We can take this a step further by doing a quick dplyr filter of the top 9 players. The code:
##find top 9 key passers
all.data=all.data%>%
select(Player, KP)%>%
arrange(-KP)%>%
top_n(9)
The above selects the 'Player' and 'KP' column, arranges from highest to lowest (the minus sign arranges high to low), before only showing the top 9 players. You can obviously play around with the number, I just chose 9 for ease of plotting later. Your all.data show now look like below:
So thats the preliminary filter complete. We now know the top 9 shot assist WSL players. You could obviously do a filter on the fbref site, but where's the coding fun in that?
Anyway, on to the event data. This is the same as the previous two tutorials, however I have removed the specific game filter. We will be loading in all events, from all matches in the 19/20 WSL season:
##load competitions - this season WSL
Comp<-FreeCompetitions()%>%filter(competition_id==37, season_name=="2019/2020")
##load all matches
Matches<-FreeMatches(Comp)
##load all events
StatsBombData<-StatsBombFreeEvents(MatchesDF = Matches, Parallel = T)
##clean data
StatsBombData = allclean(StatsBombData)
Using all.data that was created earlier, we have the top 9 shot assist players so can now filter the StatsBomb events.
We now have a new dataframe, d1 and d2 which includes includes the 9 players earlier highlighted along with all passes that assist a shot, including goal assists. We can now plot this using the ggsoccer package. I use this a lot as it created in ggplot so is great for editing and over plotting. To draw the pitch:
ggplot()+
annotate_pitch(dimensions = pitch_statsbomb)

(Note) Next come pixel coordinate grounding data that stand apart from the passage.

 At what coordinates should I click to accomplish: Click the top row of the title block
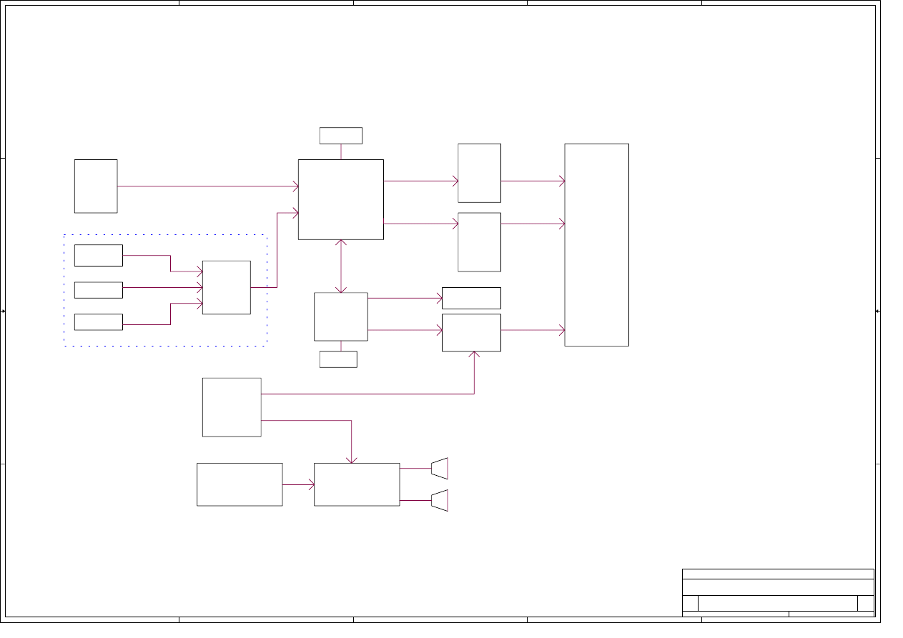pyautogui.click(x=778, y=574)
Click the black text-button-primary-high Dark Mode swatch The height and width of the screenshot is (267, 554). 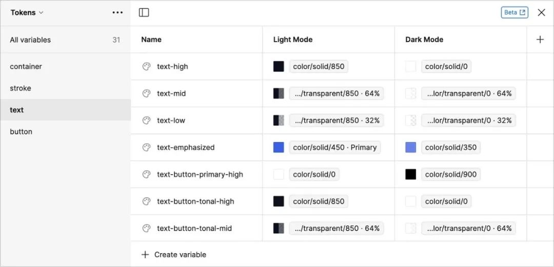point(410,175)
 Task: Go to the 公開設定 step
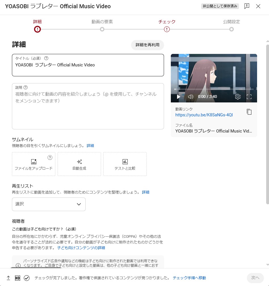pos(232,29)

Will plot the pitch, however the grey plot theme remains - this can be removed by:
theme_pitch()
This will also adjust the aspect ratio.
You should have something that looks like:
We have the blank pitch, now to over plot the shot assists. I have just used geom_segment() to create the pass map, however we need to add 80- in front of 'y=' to reverse the axis within geom_segment(). This was done in the previous 2 tutorials using scale_y_reverese(), however implementing this with the ggsoccer package removes some of the pitch annotations...therefore I used the code:
ggplot()+
annotate_pitch(dimensions = pitch_statsbomb)+
theme_pitch()+
geom_segment(data = d1, aes(x = location.x, y = 80-location.y, xend = pass.end_location.x, yend = 80-pass.end_location.y), alpha = 0.5, arrow = arrow(length = unit(0.08,"inches")))+
geom_segment(data = d2, aes(x = location.x, y = 80-location.y, xend = pass.end_location.x, yend = 80-pass.end_location.y), alpha = 0.5, arrow = arrow(length = unit(0.08,"inches")))
With the output of:
This already tells us a fair bit, however we can further break this down by the 9 players we are looking at by using facet_wrap(~player.name). This essentially repeats the above plot for each player so we can view all alongside one another:
We now have all shot assist passes for the top 9 players (by shot assist p90) in the WSL. We can glean that many of Weir's shot assists come from corners, whilst Beckie and Groenen *appear* to come from open play situations. To further filter, we can add:
play_pattern.name == "Regular Play"
To the d1 and d2 filter to remove all set pieces, resulting in:
This changes things considerably as Weir's shot assists look primarily to come from set pieces, whilst Beckie, Groenen and Wullaert create from open play situations. Reiten has a specific zone on the left side that she utilises whilst Staniforth mainly creates outiside of the 18 yeard box whilst Beckie has decent volume from the final third delivering between the penalty spot and 6 yard box. We could further break this down by pitch locations where the passes start or end. Using the previous tutorial we could also add counts etc to add further information.
This is a quick overview of how to elevate scatter plots. Scatters are great for an initial overview, however further filtering into event data can allow us to differentiate between playing styles, how players create and the main locations in which that creativity comes from/to.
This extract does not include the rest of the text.